Well, in some cases. I do believe in using the right tool for the job, and, believe it or not, VB was the right tool for this job.
I had a need to convert an NT username to a full name. I found a lot of different, complicated methods of querying Active Directory, but the simplest answer was in VBScript:
v = GetObject("WinNT://domain/username")
v.FullName
As I looked and looked for an easy way to do this in .Net, I discovered that the GetObject function exists in VB.Net. Even better, after a quick trial, the same two lines of VBScript code worked in VB.Net!
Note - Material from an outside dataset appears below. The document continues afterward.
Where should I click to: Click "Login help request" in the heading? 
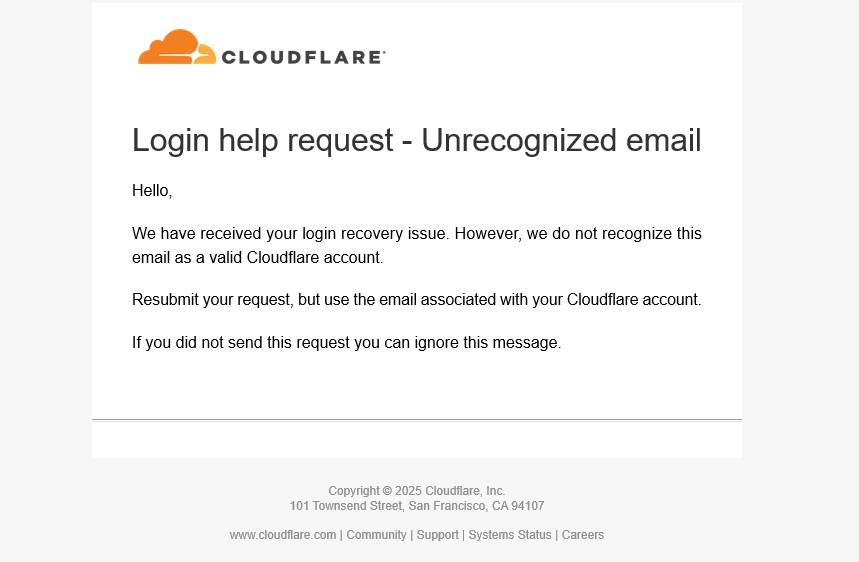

Now, as it so happens, I was doing this in a Reporting Services report, which, for editing code, follows in the footsteps of SQL 2000's DTS ActiveX Task code editor — namely, VB in a textbox. What I discovered is, although it works great in the Visual Studio IDE, when I deployed it to the Reporting Services server (even on my local box, where every account is running as Administrator), it failed with a security exception.
The reasoning for this makes a whole lot of sense. Since you can access Reporting Services with a web browser and upload any .rdl files you want, if it didn't apply security constraints to that code, then anyone could upload any code they wanted to run as the Reporting Services account. Great, but how do you get around it when you need to?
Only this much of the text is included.